THQ Nordicより、発売中のプレイステーション5、Xbox Series X|S、PC向けソフト『Way of the Hunter ウェイ オブ ザ ハンター』(プレイステーション5、Xbox Series X|S ダウンロード版は8月16日発売。Steam版は8月17日発売。プレイステーション5パッケージ版は9月8日発売予定)。
本作は、広大な自然を探索しながらイノシシやシカ、鳥などさまざまな動物の狩猟が楽しめるハンティングゲームだ。獲物を探し、適切な銃器を選び、ただ一匹を狩ることに集中する、リアル重視のゲームシステムが特徴となっている。
実際にプレイしてみると、一般的なオープンワールドとはまったく毛色が異なり、独特の遊びかたができるシステムが印象的だった。ゲーム内のナビゲーションは最小限で、手探りで学び、成長していく仕組みになっており、プレイ中はゆったりとした時間が流れる。
短時間でカタルシスを得る目的よりも、休日にのんびり長時間静かに遊び、充足感を得ながらゲームを終える…そんな贅沢な時間が過ごせる個性的なゲームだ。本稿では、本作を実際に遊んでみて得られた特異な体験や、ゲームシステムを詳しくお伝えしていこう。
動物への敬意、狩猟者としての倫理観が求められるハンティング
本作の舞台は、自然豊かで野生生物が多数生息する、ネズパール渓谷。主人公であるリバーはそこで牧場を経営する祖父に代わり、さまざまな動物をハンティングしていくことになる。
広大なオープンワールドでのハンティングがメインコンテンツだが、意外にもストーリー面もしっかりと作り込まれていた。物語を通じてハンターとしての生きざま、自然を相手にする心構えなどを学んでいき、より深くゲームプレイに没入できるようになるのだ。
ストーリーの流れとしては、メールを通じて主人公に飛んでくる依頼を達成しながら、狩猟ロッジを運営していくというものになる。

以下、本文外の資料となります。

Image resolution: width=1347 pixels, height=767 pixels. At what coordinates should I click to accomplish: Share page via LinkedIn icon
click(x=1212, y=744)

とはいえ、基本的には特定の動物を狩っていくことでストーリーは進み、とくに金銭面でのやりくりが発生することはない。あくまでハンティングがメインで、そこに集中できるので安心してほしい。
前述したように、ハンターとして生きていくリバーの物語も見どころで、ゲームシステムとも強く結びついているのが印象的だった。
ストーリー中はかつての友人が残酷な方法で動物を狩るのを咎めたり、渓谷で疫病が広がっているという噂を調査していくことになる。ときにはコミック形式で主人公の過去の物語が描かれるのだが、ここで少しずつハンターの心構えを学んでいけるのだ。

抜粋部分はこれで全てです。